The insane thing is, the 4e DMGs (both of them; can't speak to the DM's Kit, but I'd be shocked if it were different) does exactly this. It's all about improv, saying yes, and helping your players have a fun time.
It needed to be pushed on the player side more, I agree, but it's seriously all there to even casual perusal.
You kinda make my point by saying it's only in the DM book, which many of the players will not read.
Amusingly, I was just saying how bad the example of improvisation on page 42 was. It's meant to be an example of something rules do not cover, but then it goes and describes a Bull Rush. And overtly comments how underwhelming improvisation (according to the rules) compared to using a power.
I don't recall seeing much of this in the DMG 2. But it's been a while and I wasn't looking so I could be wrong.
Essentials did have more examples, but mostly tied to skills. And still a vast minority of the book.

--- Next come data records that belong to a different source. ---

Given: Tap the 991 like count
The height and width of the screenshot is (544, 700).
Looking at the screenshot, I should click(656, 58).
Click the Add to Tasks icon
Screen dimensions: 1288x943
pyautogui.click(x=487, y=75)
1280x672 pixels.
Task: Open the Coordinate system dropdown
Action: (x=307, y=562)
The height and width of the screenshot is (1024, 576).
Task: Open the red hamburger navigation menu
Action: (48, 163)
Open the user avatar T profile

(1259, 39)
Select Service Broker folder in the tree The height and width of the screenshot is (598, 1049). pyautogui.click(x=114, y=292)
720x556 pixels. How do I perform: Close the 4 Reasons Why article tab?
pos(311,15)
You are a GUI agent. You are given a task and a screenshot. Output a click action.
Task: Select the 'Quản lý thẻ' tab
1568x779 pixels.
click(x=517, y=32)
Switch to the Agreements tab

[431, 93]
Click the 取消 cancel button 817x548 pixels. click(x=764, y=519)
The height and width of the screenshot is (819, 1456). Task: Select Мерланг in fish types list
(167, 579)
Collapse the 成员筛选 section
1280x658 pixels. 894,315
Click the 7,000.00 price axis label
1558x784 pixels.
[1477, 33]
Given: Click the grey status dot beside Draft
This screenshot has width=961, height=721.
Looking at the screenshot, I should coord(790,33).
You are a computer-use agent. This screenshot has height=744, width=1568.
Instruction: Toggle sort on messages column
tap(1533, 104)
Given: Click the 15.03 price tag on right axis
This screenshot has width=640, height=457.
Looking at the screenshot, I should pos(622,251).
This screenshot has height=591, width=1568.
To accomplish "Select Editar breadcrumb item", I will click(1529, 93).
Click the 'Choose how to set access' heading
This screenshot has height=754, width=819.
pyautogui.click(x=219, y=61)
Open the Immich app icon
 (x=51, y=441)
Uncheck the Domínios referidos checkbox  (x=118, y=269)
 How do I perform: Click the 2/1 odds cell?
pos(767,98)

Which is the thing, even in the DM books the advise was subsumed by combat. There was two pages on improvisation, and just advice on configurations of monster roles received more advice. The part of the game that required the most skill and DM adjudication received the littlest attention.
And while there was the three non-Monster or campaign DM products, there was how many player books?
And, in the book on being a good player, the book on running a character, how much talk was there on improvisation, how to improvise, when to improvise, etc.
Now, with that said, WotC's 4e adventures up until about the Essentials releases were pathetically bad, ignoring every good piece of advice the DMG suggested. I think it was a combination of the delve format, their general lack of knowledge about their own system, and page limits wherein they apparently needed to fit 3 levels of XP within 64 pages. Regardless, they shine a huge spotlight on 4e's worst flaws rather than celebrate the stuff it's actually good at.
The delve format was pretty bad. Even encounter had to be tactical because the format included maps and monsters. And had to be combat, or they'd have spent all that time formatting and working on the encounter for nothing.
It's pretty emblematic of 4e's problems.
I did a blog a while back on
why 4e was all combat, (cheekily named because a more apt name would have been "why, all other things being equal, 4e will slide towards combat") and one of the points was how encounters were designed.
Look at the 5e playtest: I've heard of numerous groups just charging overwhelming foes and getting slaughtered, because they've been trained by two editions to just assume an encounter is balanced and a fair fight. And if the fight is fair, there's no incentive to think of other solutions.
Very, very little of the combat centralism was purposeful design, but rather a series of accidents: synergies from individual improvements to that game that, taken as a whole, encouraged combat.
A good and skilled DM can sway away from this. And players used to improvisation and more narrative combat might not notice.